WRITTEN TASKS:
• a. In the letter on conflict in the Church, reproduce the stretch from "Ministry of Healing Relationship" through "own reconciliation skills." word for word.
• b. In the letter on conflict in the Church, what does the writer think is part of the solution?

TEXT SHOWN:
::::::::::

Tag Archives: Peacemaking

Ministry of Healing Relationship

That all May be One

Dear Folks,
In our Gospel today, Jesus talks about dealing with conflict in the Church. He doesn’t spend a lot of time talking directly about how to do Church, so I figure Jesus thinks this
issue is especially important. I have addressed conflict resolution before, and will do it again, because I think this is a huge ongoing issue for the Church, for the nation and for the
world. I think it is worth spending time on it. We see so much anger and hate in our society, and it seems to be getting worse. There is much talk about racial reconciliation. I think
part of the solution is to develop our own reconciliation skills.
The first thing Jesus talks about is going directly to the person with which you have the issue. It can be tempting to go to other people and tell our side of the story to garner
sympathy, hoping to collect people on our side. It is crucial to resist and come to the person directly.

::::::::::

DATA ROWS:
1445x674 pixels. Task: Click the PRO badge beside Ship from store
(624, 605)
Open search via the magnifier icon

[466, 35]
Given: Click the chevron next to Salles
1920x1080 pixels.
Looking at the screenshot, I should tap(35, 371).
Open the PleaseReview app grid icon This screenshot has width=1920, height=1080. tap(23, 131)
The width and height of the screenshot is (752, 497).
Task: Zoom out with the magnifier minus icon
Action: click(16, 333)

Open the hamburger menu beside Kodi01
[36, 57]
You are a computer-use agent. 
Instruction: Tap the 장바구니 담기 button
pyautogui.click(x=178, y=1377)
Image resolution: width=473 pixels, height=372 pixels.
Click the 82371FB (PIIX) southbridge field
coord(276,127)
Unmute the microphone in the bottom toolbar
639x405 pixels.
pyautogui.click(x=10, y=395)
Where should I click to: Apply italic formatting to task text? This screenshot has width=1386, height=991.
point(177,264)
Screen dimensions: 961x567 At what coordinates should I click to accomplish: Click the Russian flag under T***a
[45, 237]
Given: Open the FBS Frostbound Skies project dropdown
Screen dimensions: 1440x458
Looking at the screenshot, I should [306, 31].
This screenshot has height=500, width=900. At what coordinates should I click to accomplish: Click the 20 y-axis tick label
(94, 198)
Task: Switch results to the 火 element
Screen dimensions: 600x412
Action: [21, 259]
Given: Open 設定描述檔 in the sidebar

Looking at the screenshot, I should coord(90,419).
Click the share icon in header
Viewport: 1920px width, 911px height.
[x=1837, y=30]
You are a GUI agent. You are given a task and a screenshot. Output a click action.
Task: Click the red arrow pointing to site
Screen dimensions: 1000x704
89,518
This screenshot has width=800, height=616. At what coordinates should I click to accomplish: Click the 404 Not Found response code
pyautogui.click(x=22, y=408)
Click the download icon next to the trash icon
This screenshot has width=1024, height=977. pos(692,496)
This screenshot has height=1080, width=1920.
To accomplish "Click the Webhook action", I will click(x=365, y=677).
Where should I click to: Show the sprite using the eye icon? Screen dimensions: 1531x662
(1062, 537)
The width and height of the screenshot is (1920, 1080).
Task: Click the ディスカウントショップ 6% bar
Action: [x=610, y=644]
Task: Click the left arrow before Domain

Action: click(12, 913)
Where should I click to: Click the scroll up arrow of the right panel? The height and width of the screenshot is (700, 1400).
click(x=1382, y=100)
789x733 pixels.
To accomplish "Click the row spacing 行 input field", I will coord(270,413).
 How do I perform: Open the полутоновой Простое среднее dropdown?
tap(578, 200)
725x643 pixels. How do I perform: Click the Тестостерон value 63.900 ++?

::::::::::

WRITTEN RESPONSES:
• a.
Ministry of Healing Relationship

That all May be One

Dear Folks,
In our Gospel today, Jesus talks about dealing with conflict in the Church. He doesn’t spend a lot of time talking directly about how to do Church, so I figure Jesus thinks this
issue is especially important. I have addressed conflict resolution before, and will do it again, because I think this is a huge ongoing issue for the Church, for the nation and for the
world. I think it is worth spending time on it. We see so much anger and hate in our society, and it seems to be getting worse. There is much talk about racial reconciliation. I think
part of the solution is to develop our own reconciliation skills.

• b. Developing our own reconciliation skills.